The other defining reason for my love of wrestling is comedy. It is this silly pantomime stuff that I consider wrestlings special sauce. It’s a divisive part of wrestling that more archaic members of the wrestling business believe cannot draw or make money. I, on the other hand, love it. The gooeyness of acts like the Dark Order or Young Bucks only adds to their characters. Some people argue that it detracts from the seriousness of wrestling. I say it adds to it. The ability to not take yourself too seriously is the sign of a great wrestler. Think back to your favorite backstage segment. Odds are there was always someone willing to act the fool. It could be riding a milk truck to the ring, turning your championship belt into an eco-friendly hemp belt, or riding a lawnmower with your best friends. These little comedy pieces are one of the final flourishes that make wrestling, wrestling. To me, wrestling has always been a variety show, one that should just as easily make you laugh as it does cheer.

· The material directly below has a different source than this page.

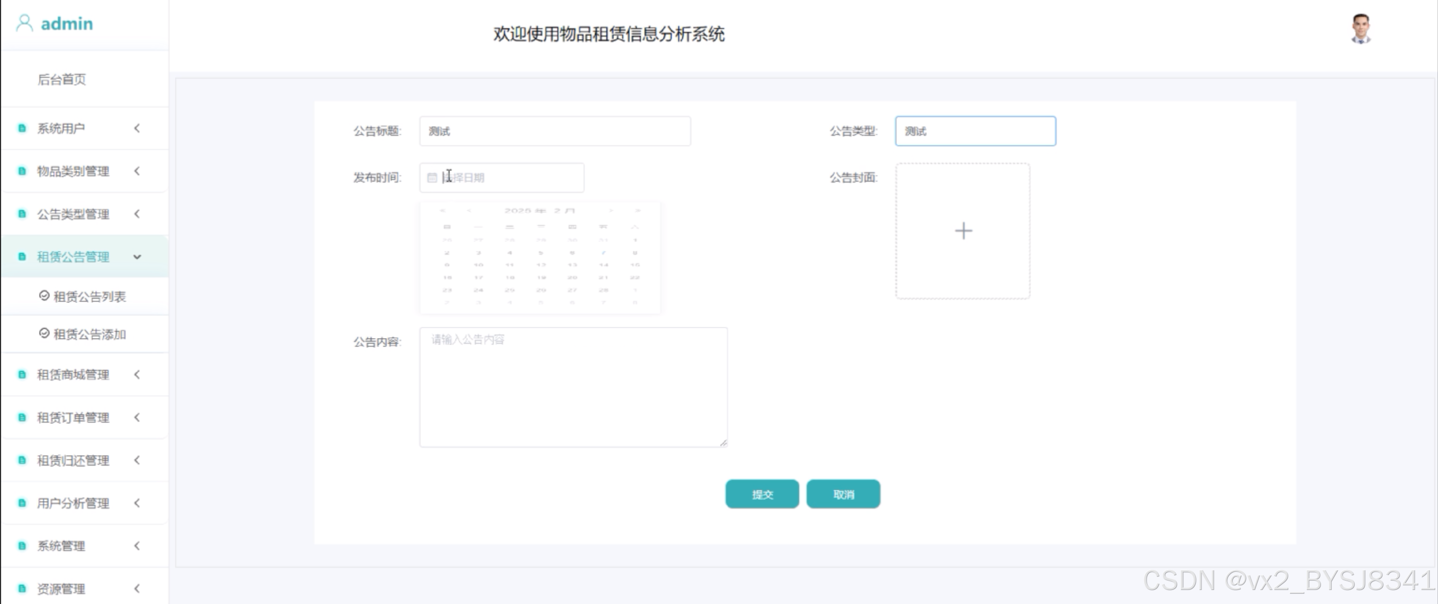Viewport: 1438px width, 604px height.
Task: Expand the 资源管理 chevron
Action: click(137, 588)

We all have our reasons for falling in love with wrestling, and my opinions are just that, opinions, not gospel. You may disagree with my love for the silliness of wrestling, and guess what, that is perfectly fine. But what we as wrestling fans should never forget is why we fell in love with wrestling in the first place. It is something that so often falls to the wayside and has us stuck in a rut, watching wrestling we don’t love. Knowing why we fell in love with wrestling helps maintain our fandom. Always remember that wrestling is unique. It’s ballet with blood. It’s a trapeze without the net. It’s unlike anything else out there, and I love it.